> Work instruction
Your result should be every line of the records below that contains the word "Fantasy".
(Dataset records begins)
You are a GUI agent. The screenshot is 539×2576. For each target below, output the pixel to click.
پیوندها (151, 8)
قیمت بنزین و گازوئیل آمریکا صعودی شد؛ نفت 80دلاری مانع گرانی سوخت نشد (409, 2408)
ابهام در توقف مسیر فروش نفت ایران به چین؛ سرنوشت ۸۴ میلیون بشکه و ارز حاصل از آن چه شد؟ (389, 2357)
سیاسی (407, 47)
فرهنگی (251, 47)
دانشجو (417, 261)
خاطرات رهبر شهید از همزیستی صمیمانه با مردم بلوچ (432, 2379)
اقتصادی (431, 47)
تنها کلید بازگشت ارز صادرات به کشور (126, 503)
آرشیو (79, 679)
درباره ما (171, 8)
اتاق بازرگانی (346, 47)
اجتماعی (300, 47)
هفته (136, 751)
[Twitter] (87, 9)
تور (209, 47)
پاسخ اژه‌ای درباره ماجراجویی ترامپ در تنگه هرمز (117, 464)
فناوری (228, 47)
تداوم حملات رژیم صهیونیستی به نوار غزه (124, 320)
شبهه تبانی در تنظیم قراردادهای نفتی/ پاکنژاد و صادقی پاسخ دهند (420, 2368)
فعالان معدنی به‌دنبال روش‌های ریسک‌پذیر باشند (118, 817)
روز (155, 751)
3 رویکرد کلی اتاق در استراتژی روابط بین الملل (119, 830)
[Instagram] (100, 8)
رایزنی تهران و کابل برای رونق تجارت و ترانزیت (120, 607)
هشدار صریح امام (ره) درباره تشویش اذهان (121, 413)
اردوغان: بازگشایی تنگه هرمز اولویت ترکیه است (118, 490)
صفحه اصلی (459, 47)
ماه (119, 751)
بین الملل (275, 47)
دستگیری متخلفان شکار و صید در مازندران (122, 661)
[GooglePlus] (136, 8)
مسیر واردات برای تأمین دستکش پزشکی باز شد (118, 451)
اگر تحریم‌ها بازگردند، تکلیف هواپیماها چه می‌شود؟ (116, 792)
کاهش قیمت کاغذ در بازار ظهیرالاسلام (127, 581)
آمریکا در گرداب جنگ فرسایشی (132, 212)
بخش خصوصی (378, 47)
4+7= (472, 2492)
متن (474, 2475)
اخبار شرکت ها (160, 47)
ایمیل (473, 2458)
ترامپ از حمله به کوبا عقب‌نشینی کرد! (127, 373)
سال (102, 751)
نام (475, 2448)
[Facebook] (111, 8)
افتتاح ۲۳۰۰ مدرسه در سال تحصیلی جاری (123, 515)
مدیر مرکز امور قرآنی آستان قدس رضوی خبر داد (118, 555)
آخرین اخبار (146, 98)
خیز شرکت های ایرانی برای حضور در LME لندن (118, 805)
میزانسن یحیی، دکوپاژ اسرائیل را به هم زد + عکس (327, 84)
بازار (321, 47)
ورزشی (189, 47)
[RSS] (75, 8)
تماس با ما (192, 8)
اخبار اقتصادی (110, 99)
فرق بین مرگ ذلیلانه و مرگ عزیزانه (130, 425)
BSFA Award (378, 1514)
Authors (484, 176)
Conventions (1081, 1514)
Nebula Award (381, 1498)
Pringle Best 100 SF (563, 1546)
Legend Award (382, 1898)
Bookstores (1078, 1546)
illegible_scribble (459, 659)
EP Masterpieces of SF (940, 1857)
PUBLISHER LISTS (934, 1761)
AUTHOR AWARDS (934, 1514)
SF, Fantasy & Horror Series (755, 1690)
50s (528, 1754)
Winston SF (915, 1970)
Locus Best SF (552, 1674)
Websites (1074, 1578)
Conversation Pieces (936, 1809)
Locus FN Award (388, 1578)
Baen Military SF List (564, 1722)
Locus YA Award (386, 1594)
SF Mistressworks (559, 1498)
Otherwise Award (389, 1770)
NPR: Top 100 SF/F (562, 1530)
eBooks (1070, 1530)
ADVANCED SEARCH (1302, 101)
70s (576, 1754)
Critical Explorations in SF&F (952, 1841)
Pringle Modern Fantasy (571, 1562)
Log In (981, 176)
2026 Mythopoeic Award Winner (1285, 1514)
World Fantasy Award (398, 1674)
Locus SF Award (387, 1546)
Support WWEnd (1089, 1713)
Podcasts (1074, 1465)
(Dataset records ends)
> Answer box
SF, Fantasy & Horror Series (755, 1690)
Pringle Modern Fantasy (571, 1562)
World Fantasy Award (398, 1674)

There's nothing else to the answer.